Enter, Escape (or Esc), Tab, Space, Backspace, Delete, Up, Down, Left, Right, Home, End, PageUp, PageDown, F1F12

Modifiers

Ctrl, Shift, Alt, Meta (or Cmd)

Template Matching (clickImage / waitForImage)

Image paths are resolved relative to the .md file's directory. The similarity parameter (0.0–1.0, default 0.9) controls how closely the screen region must match the template image. xOff and yOff (default 0) offset the click position from the center of the matched region.

Template images with transparent backgrounds (PNG alpha channel) are supported. Transparent pixels (alpha < 128) are ignored during matching, so only the foreground content needs to match. This allows the same template to work across different themes or background colors.

Workflow:

  1. Run sireum roboto capture screenshot.png
  2. Crop the target UI element from the screenshot (e.g., in Preview on macOS)
  3. Optionally, make the background transparent for theme-independent matching
  4. Save the cropped image next to the .md file
  5. Reference it: clickImage(0.9): my-button.png

Hiding the Cursor (hideCursor / showCursor)

Useful for screen recordings of TUI demos where the mouse pointer would otherwise sit on top of the captured frames.
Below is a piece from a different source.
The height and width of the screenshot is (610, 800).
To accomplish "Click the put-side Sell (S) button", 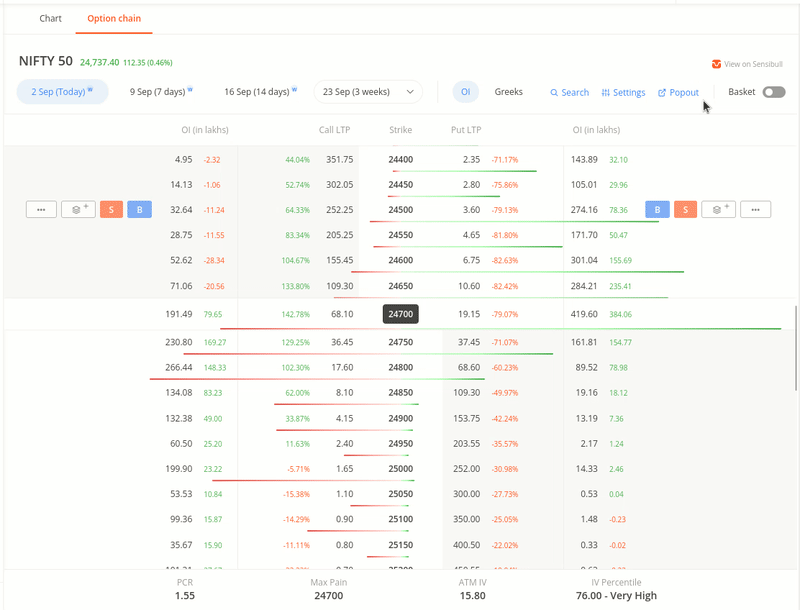I will coord(685,210).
  • hideCursor stops Roboto from compositing its cursor overlay onto the recorded frames (drawCursor=false).
  • On macOS it additionally spawns a tiny Swift helper that calls CGDisplayHideCursor(CGMainDisplayID()) and blocks on its stdin so the OS cursor itself is hidden system-wide for the duration. The helper balances the hide with CGDisplayShowCursor when its stdin closes (either via showCursor or the JVM shutdown hook on script exit), so the cursor is never left hidden on a crash.
  • On non-macOS platforms the helper is skipped and Roboto falls back to parking the OS pointer at the right edge / vertical-middle of the primary screen, which avoids menu-bar / dock / hot-corner triggers.
  • showCursor reverses both effects.

Typical use is a single hideCursor near the top of the script — matching showCursor is only needed if a later section actually requires cursor visibility.